** Short exercise **
Pick out every line of the listing below that contains the word "what", keeping capitalization as it appears. Treat uppercase and lowercase as different.

[Listing from a collection]
>>>

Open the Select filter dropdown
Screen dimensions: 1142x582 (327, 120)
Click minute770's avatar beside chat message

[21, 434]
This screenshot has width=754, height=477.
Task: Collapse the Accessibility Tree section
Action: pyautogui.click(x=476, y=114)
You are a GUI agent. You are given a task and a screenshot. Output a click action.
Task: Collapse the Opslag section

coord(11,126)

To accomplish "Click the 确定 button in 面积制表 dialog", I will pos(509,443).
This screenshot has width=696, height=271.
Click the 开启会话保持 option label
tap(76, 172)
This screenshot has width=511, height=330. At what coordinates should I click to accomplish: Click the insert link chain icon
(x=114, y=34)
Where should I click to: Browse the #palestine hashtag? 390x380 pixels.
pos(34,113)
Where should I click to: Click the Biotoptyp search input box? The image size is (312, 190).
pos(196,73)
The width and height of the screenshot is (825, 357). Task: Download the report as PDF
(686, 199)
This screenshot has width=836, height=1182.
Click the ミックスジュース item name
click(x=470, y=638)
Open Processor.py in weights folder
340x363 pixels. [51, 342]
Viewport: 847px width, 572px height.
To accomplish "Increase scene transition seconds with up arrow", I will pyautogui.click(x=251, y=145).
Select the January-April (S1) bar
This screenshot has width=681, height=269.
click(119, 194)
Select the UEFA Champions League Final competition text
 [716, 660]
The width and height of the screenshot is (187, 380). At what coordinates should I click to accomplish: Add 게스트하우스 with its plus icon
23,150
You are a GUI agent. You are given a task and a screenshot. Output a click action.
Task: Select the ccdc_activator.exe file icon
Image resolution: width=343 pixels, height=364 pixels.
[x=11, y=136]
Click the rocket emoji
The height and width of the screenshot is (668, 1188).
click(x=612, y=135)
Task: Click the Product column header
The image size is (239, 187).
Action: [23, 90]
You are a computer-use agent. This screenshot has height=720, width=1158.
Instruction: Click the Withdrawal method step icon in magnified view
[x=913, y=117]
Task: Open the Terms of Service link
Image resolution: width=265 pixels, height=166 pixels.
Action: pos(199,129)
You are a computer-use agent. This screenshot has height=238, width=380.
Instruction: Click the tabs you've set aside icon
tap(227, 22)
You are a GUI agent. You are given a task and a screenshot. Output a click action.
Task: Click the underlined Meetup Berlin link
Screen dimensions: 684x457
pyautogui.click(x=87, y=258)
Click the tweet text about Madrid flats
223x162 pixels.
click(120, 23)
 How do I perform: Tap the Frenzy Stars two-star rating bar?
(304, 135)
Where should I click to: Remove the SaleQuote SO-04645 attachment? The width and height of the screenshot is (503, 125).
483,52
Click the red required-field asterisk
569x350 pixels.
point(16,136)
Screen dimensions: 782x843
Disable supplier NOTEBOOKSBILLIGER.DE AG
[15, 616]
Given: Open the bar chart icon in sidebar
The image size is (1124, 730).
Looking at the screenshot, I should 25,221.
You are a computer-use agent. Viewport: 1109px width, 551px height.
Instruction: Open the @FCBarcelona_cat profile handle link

<<<

** Task answer **
This screenshot has width=511, height=330. At what coordinates should I click to accomplish: Click the insert link chain icon
The width and height of the screenshot is (187, 380). At what coordinates should I click to accomplish: Add 게스트하우스 with its plus icon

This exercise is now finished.